We might get files from different source systems using different File Formats into the landing zone on File Server or HDFS. However we tend to standardize the file formats in the data lake.
- Typical File Formats from sources - Delimited Text Files with Header
- Here are some of the file formats we use in Data Lake.
- JSON
- Avro
- Parquet
- As part of the data ingestion process we typically store the data as is. We do not manipulate the data before ingesting data into the data lake.
- NiFi provides robust mechanism to get the data from different file formats to industry standard Data Lake file formats.
- We can use processors such as ConvertRecord to convert data from one file format to another with out manipulating the data.
- If we get the data in text file format with header, we can leverage the header to infer the column names while converting the file formats.
We will use citibike data set for this session. You can get citibike data set from this location.
- We can use
wget
to download the data. - You can find that there are 2 patterns to the data set. We can build wget command using range of months rather than downloading one file at a time.

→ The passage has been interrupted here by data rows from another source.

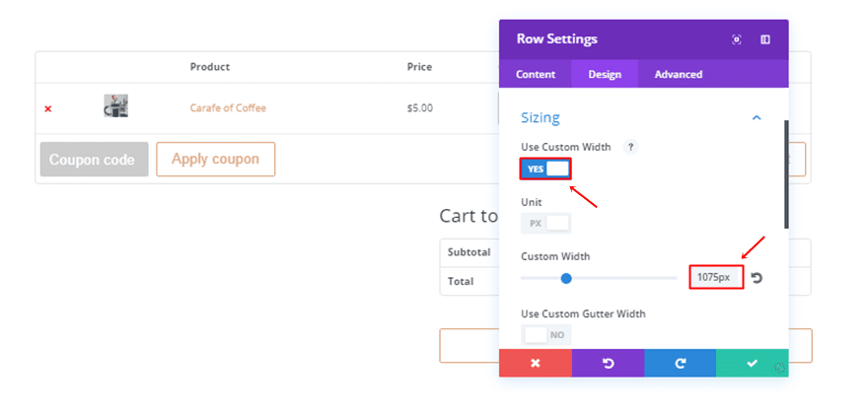868x414 pixels.
Task: Collapse the Sizing section
Action: tap(757, 117)
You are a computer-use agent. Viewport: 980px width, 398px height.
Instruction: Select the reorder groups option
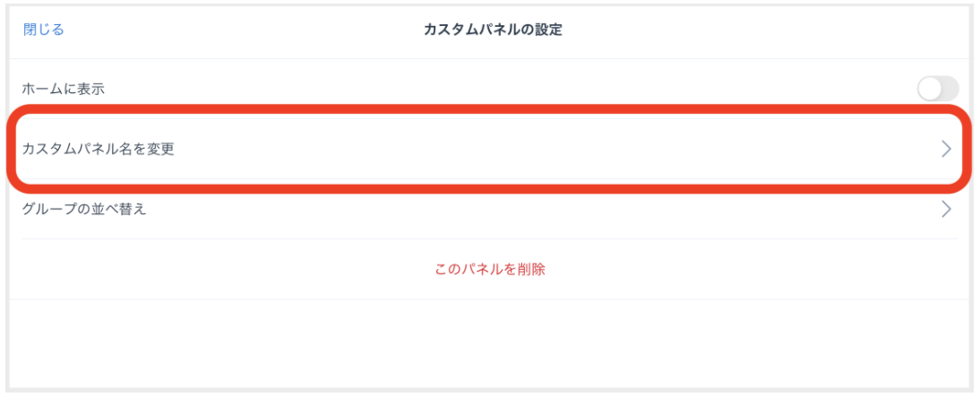point(489,209)
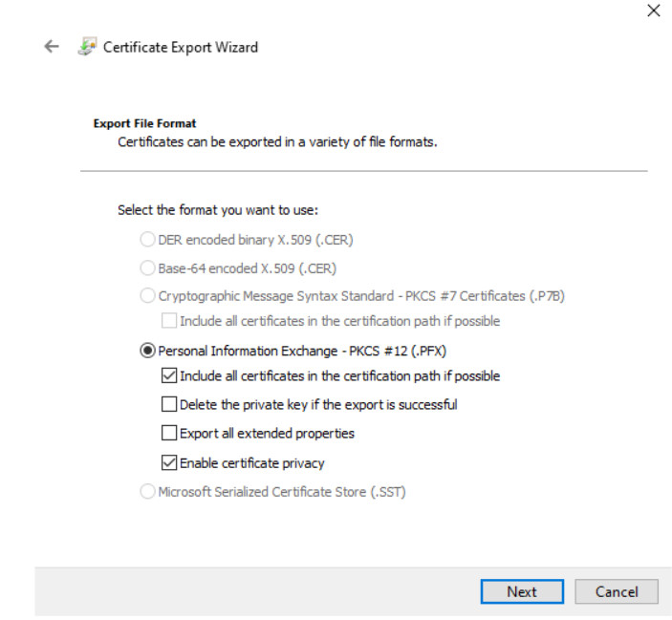The height and width of the screenshot is (620, 672).
Task: Select DER encoded binary X.509 (.CER) option
Action: [x=148, y=240]
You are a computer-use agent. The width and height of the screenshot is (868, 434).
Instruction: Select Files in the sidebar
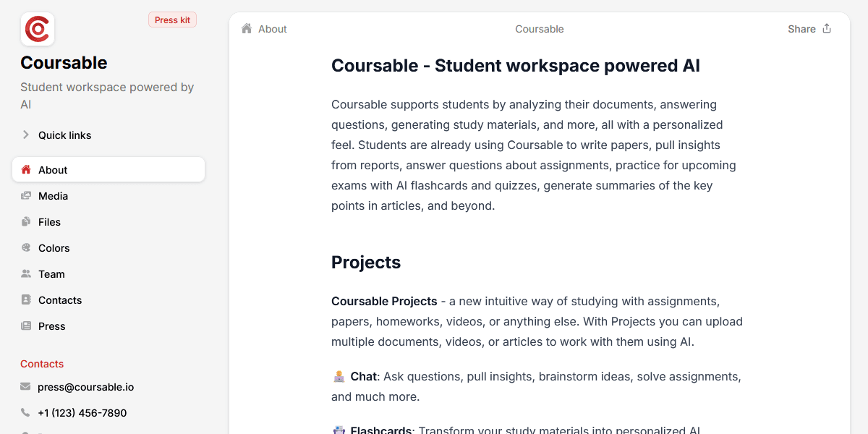[x=49, y=222]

- yyyyMM-citibike-tripdata.zip -> 20{13..16}{01..12}-citibike-tripdata.zip
- yyyyMM-citibike-tripdata.csv.zip -> 20{17..20}{01..12}-citibike-tripdata.csv.zip
- Here are the commands to download the data for all the months. We will be downloading the data into
/data/citibike/trips
.
mkdir -p /data/citibike/trips && cd /data/citibike/trips
wget https://s3.amazonaws.com/tripdata/20{13..16}{01..12}-citibike-tripdata.zip
wget https://s3.amazonaws.com/tripdata/20{17..20}{01..12}-citibike-tripdata.csv.zip
- Now let us unzip the data and understand how the data look like. We will be reviewing 2 files (201306 and 202001}
- Make sure to install unzip using
sudo yum -y install unzip
on Centos or RedHat based machines. You can useapt
on Ubuntu based machines. - Run
unzip 201306-citibike-tripdata.zip
and review the characteristics of the data. - Run
unzip 202001-citibike-tripdata.csv.zip
and review the characteristics of the data. - We can also run below script to uncompress all the files to understand the details of the files that are compressed.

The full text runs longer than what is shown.